One of the first tasks that firefighters and inspectors learn is how to classify fires in accordance with the common letter designations.
Knowing the correct fire type enables one to select the appropriate fire-extinguishing media to safely suppress a fire.
Fires are classified into one of five categories based on the burning products.
Class A – Fires in ordinary combustible materials, such as wood, cloth, paper, rubber, and many plastics.
Class B – Fires in flammable liquids, combustible liquids, petroleum greases, tars, oils, oil-based paints, solvents, lacquers, alcohols, and flammable gases.
Class C – Fires that involve energized electrical equipment.
Class D – Fires in combustible metals, such as magnesium, titanium, zirconium, sodium, lithium, and potassium.
Class K- Fires in cooking appliances that involve combustible cooking media (vegetable or animal oils and fats).
There are circumstances where:
• More than one class of fire may be involved. For example, a liquefied petroleum gas vessel that is venting as a result of a wildland fire exposure would be a combined Class A (vegetation) and Class B (flammable liquid/gas) fire that might require special fire suppression approaches.
• A fire can change from one class to another.
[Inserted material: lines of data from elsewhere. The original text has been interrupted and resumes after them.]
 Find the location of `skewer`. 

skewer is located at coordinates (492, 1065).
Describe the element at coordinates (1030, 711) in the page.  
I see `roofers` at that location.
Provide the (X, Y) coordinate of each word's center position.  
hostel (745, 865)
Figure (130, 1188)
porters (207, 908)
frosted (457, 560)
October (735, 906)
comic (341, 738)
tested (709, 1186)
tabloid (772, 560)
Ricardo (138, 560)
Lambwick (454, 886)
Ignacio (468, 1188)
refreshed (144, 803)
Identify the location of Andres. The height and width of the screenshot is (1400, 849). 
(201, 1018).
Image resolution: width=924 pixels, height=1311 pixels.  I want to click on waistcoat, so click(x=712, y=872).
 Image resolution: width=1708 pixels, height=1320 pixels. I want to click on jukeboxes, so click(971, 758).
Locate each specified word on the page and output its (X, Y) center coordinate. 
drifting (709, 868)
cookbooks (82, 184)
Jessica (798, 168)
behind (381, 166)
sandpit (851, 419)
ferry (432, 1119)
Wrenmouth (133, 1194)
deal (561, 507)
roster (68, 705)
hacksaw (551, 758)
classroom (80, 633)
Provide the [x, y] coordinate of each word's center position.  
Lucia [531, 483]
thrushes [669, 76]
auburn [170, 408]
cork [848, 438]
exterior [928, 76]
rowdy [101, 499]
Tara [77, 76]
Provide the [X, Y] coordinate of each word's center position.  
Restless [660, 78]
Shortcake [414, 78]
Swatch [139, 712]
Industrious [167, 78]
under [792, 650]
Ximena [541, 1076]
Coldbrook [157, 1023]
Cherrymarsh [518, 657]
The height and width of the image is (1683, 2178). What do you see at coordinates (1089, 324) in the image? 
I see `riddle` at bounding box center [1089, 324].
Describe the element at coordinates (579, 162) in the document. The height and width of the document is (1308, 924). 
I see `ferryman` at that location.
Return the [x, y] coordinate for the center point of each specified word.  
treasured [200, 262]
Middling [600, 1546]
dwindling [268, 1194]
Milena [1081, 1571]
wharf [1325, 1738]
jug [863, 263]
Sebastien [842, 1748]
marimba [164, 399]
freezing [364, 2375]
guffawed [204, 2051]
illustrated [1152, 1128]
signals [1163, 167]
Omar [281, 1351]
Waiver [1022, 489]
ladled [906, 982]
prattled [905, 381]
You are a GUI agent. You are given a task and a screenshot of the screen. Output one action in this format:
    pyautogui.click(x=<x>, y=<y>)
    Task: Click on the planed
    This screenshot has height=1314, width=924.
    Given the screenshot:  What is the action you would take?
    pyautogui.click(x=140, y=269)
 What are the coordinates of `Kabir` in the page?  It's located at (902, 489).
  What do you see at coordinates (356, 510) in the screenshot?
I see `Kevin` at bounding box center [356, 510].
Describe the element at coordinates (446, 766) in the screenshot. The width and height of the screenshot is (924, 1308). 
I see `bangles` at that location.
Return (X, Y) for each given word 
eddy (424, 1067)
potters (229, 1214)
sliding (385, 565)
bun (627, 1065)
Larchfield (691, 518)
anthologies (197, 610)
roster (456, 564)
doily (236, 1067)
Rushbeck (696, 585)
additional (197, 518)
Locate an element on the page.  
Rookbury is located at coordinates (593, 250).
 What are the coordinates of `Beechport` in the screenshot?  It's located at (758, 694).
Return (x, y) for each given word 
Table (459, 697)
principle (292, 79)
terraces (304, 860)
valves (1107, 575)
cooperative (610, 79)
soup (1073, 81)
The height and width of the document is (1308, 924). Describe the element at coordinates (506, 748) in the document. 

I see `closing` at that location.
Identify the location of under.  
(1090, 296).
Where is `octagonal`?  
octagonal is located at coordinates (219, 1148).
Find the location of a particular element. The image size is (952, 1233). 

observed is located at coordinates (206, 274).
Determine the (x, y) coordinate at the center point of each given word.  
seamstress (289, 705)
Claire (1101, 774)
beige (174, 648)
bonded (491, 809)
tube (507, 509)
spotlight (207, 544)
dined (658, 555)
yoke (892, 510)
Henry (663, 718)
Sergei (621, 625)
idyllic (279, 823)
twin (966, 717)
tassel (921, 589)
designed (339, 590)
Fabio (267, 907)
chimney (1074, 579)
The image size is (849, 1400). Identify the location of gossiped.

Class C fires are those that involve “energized electrical
equipment.” Once the electrical energy is removed, the fire is classified based on the burning material.
A flaming television set becomes a Class A fire when the electricity is disconnected.
With the wide variety of extinguishing agents that exist (e.g., water, dry chemical, dry powder, clean
agent), it is essential to select the correct agent for the fire type.